Conclusions / significance
We hypothesize that RABV circulation in French Guiana is mainly maintained in the pristine forest habitats that may provide sufficient food resources to allow vampire bats, the main prevalent species, to survive and RABV to be propagated. However, on the forest edge and in disturbed areas, human activities may induce more insidious effects such as defaunation. One of the ecological consequences is the disappearance of resources for tertiary or secondary consumers. Populations of vampires may then shift to alternative resources such as cattle, domestic animals and humans. Therefore, a good forest status, allowing both a dilution effect in highly rich bat communities and the maintenance of large populations of medium-sized and large mammals used as prey by vampires, should prevent their migration to anthropized areas.

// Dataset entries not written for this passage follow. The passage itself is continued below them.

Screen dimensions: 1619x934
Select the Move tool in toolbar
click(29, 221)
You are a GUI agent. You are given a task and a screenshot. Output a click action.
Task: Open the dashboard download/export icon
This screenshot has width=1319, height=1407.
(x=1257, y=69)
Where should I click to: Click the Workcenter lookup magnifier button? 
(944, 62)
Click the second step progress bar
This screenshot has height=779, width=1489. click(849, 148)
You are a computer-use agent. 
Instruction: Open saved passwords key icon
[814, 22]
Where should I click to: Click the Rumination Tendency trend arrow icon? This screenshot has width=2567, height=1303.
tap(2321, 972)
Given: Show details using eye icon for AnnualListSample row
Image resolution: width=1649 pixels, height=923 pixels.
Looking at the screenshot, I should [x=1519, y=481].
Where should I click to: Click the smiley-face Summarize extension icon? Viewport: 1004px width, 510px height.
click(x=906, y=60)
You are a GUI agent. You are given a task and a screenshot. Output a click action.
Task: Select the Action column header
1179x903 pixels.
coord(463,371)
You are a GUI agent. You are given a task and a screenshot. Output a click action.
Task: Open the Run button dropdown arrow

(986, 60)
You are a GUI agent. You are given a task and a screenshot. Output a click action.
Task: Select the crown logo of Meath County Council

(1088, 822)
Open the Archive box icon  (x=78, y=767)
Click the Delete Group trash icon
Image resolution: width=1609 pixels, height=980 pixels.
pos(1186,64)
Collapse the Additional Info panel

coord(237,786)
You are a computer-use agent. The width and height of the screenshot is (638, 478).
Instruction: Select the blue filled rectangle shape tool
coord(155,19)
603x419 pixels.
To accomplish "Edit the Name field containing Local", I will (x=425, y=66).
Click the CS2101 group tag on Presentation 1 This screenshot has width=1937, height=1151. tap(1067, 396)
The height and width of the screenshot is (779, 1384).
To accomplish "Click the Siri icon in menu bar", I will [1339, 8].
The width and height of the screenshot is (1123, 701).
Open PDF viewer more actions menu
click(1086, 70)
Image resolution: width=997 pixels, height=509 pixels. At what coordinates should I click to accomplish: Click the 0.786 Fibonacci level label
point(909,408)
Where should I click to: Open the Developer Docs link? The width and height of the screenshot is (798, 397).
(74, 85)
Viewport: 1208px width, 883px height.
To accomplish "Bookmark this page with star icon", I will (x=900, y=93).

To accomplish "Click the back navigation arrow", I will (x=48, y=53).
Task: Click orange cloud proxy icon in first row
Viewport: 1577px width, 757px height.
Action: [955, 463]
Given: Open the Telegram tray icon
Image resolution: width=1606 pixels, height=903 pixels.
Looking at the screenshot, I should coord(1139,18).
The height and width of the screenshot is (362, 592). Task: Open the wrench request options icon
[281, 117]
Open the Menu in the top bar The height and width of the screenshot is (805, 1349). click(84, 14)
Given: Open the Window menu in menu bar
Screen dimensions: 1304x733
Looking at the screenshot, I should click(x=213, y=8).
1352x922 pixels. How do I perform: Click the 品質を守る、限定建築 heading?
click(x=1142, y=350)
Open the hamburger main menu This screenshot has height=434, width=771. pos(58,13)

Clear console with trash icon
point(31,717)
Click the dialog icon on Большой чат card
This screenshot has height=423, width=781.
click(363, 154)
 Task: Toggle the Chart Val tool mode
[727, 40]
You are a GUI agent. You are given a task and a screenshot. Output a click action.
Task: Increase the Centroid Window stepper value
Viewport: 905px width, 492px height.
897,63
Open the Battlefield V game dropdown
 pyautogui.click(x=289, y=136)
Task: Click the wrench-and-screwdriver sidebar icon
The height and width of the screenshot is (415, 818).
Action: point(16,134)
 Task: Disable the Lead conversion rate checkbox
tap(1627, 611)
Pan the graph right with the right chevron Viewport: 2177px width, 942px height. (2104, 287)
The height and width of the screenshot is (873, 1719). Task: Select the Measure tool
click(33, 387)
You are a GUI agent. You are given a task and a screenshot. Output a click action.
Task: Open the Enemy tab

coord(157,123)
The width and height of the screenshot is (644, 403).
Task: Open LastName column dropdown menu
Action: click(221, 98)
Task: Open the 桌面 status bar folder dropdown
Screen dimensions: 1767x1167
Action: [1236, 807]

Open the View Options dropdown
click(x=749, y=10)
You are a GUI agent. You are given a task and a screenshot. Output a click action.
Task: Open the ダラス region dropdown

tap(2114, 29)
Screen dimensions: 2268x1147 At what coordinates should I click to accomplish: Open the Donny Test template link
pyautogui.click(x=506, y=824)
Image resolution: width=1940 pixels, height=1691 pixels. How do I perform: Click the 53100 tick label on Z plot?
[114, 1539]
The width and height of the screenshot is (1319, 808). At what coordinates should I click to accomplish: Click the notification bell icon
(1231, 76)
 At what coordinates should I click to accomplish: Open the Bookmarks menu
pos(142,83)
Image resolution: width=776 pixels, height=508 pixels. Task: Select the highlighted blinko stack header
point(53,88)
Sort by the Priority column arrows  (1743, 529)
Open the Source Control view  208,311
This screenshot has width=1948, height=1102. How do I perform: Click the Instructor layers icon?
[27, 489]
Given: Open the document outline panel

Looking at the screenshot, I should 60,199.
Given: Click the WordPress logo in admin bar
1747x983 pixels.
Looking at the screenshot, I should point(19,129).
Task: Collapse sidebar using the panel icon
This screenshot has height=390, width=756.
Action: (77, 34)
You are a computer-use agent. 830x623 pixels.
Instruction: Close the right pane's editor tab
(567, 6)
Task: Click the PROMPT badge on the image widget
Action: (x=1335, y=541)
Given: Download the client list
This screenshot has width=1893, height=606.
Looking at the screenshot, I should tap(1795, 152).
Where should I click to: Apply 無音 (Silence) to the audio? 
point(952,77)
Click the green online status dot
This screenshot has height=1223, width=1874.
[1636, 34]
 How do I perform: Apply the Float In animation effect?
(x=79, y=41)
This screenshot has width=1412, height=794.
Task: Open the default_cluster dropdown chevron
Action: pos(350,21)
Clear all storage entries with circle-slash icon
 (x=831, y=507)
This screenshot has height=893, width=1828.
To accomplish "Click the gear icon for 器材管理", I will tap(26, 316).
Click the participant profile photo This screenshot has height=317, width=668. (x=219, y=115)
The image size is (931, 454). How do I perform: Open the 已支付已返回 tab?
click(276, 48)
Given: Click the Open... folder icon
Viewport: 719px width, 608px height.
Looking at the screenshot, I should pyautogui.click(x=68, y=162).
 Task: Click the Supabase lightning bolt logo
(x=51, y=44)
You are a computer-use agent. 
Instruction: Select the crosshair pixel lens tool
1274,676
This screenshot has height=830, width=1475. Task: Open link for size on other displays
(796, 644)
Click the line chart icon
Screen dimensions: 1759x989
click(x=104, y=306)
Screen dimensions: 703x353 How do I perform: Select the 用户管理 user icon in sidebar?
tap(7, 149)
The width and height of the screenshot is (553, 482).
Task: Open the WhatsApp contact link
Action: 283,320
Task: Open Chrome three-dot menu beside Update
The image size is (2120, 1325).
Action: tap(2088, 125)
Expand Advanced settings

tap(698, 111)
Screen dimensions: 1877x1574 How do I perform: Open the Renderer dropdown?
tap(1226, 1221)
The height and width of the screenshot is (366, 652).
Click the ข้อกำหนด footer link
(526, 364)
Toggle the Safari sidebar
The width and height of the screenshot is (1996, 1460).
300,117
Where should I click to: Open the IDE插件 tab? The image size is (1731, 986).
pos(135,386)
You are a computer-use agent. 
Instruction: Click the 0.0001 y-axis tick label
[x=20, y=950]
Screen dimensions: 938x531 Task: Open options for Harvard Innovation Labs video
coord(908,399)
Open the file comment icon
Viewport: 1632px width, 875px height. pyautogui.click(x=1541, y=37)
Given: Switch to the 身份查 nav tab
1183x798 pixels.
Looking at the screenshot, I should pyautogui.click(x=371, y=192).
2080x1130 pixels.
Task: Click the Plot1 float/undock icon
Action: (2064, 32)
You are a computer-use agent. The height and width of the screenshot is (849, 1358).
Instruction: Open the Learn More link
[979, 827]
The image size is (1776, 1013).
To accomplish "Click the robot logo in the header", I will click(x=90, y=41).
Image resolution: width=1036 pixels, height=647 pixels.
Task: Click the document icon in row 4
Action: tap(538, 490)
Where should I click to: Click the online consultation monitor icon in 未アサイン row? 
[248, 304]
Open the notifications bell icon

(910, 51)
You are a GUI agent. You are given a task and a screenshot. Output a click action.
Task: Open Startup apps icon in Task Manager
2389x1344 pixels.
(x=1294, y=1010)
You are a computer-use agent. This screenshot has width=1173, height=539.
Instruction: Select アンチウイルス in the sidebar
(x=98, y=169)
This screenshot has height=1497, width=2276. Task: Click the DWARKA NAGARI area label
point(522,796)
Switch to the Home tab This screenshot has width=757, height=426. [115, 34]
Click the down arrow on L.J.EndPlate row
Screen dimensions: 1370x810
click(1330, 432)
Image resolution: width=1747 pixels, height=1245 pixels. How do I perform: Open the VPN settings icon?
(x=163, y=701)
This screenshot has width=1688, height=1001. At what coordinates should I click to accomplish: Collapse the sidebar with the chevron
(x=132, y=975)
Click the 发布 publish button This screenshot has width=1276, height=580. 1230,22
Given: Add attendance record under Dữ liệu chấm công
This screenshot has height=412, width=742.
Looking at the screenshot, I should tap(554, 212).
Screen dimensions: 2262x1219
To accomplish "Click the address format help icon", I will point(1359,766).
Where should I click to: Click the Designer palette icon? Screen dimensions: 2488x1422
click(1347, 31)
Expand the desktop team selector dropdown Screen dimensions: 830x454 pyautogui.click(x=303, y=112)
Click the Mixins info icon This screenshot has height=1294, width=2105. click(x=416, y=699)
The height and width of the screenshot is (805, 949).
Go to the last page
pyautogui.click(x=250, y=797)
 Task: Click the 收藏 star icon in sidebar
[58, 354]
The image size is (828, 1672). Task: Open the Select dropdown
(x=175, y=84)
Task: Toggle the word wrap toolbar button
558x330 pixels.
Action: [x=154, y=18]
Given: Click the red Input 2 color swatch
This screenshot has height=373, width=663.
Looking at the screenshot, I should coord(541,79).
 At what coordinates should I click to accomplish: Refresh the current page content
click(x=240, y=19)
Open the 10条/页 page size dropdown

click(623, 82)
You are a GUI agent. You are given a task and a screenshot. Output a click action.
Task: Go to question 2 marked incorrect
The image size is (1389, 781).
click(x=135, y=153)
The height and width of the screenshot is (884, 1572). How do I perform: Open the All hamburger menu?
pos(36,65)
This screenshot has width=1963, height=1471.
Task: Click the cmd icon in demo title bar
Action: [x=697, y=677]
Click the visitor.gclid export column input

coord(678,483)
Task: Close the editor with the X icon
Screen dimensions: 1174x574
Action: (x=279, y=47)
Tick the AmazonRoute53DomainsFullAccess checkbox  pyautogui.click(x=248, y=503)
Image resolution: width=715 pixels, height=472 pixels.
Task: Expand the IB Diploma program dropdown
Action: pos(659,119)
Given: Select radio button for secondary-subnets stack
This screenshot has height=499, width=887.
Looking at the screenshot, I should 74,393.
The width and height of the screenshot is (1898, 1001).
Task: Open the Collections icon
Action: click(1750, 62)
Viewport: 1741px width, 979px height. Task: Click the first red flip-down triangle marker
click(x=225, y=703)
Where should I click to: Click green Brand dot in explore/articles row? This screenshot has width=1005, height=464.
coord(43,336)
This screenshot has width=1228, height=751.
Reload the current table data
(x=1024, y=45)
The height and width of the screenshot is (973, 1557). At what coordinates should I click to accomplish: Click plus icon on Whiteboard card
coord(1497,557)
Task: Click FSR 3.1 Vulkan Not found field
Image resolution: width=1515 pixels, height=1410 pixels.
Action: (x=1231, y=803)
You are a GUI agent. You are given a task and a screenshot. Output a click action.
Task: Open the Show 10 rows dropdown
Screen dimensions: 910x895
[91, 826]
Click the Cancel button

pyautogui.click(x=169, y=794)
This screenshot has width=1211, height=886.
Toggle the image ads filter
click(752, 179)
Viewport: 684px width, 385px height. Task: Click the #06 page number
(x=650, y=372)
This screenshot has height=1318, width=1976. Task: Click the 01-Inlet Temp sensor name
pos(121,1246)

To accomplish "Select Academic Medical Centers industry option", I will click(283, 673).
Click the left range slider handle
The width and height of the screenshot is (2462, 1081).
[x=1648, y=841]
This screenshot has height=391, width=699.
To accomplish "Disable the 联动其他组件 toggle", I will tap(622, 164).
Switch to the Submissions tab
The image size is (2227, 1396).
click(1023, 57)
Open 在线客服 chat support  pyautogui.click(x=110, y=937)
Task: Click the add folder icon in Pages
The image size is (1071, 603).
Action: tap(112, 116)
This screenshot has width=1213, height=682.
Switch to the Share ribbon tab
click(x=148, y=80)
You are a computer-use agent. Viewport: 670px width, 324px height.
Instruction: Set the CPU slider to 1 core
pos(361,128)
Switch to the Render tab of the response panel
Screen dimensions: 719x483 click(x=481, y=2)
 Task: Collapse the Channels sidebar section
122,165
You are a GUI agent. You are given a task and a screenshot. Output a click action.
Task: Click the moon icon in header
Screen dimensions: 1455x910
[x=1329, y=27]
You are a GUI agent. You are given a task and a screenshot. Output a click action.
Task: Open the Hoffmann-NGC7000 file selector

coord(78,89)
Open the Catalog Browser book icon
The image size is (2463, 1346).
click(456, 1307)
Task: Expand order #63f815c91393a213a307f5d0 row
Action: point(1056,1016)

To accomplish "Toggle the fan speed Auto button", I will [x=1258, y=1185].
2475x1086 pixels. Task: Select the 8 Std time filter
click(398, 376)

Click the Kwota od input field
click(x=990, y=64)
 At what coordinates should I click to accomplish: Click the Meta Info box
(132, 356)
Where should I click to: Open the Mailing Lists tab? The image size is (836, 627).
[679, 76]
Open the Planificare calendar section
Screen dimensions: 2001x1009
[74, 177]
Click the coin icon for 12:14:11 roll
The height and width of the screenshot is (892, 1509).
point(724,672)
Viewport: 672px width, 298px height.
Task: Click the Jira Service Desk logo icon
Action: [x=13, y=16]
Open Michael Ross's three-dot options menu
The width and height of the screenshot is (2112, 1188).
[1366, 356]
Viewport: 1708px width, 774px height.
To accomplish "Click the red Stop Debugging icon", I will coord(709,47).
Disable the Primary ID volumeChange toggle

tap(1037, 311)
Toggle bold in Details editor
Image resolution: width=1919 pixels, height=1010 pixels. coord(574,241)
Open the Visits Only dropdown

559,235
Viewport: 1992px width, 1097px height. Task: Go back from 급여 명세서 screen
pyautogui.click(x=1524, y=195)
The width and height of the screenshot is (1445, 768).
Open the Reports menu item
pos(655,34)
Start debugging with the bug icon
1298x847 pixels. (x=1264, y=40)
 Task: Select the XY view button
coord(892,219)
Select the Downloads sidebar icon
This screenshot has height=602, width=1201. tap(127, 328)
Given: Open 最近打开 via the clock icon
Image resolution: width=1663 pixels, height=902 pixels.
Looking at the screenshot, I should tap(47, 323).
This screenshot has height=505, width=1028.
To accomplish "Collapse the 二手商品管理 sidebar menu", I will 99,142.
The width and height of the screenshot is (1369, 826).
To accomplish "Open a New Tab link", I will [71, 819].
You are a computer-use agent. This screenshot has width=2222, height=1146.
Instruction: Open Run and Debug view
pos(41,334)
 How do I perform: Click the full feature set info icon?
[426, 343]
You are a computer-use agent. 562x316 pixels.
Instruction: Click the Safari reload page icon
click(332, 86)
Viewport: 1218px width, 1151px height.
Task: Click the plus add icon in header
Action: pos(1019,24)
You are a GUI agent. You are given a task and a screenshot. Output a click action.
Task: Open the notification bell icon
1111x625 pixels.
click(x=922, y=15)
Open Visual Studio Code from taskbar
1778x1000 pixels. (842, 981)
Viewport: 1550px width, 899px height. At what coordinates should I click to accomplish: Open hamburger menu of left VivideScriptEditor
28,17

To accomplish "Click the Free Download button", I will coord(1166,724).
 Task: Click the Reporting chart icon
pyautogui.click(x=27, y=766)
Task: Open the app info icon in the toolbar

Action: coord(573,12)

The vampire bat is known to be the main reservoir of the rabies virus (RABV) in South America. Nevertheless, other bat species are implicated in the cycle of the virus. Indeed, seven genus-specific rabies lineages have been described in insectivorous bats in Brazil. In French Guiana, we looked for the presence of the virus in a large number of bats, belonging to 30 different species. We found a high rate of seropositive animals, mainly haematophagous bats, and in those living in monospecific colonies and in forest habitats. We also monitored two colonies of vampire bats over a 4-year period and found that some animals became seropositive for the RABV, while others, after being seropositive, were able to become seronegative. These data first of all demonstrate that the virus widely circulates in bat communities with transmission occurring via direct saliva contact with broken skin and mucosa at the intra-specific level in vampire bat species. Exposure of other bat species, including those that do not share the same microhabitat, occurs in all forest strata through modes of transmission that have yet to be determined. Secondly, these animals seem to be exposed regularly, and most of them have a great ability to control and eliminate the virus. Third, these results suggest that pristine forest habitats provide sufficient food resources for the survival of vampire bats and propagation of RABV. In contrast, in disturbed habitats, where resources are decreasing, the vampires might have to shift to alternative resources such as cattle, domestic animals or even human beings. Altogether, the risk of rabies virus transmission may increase on the edge between forest and anthropized areas.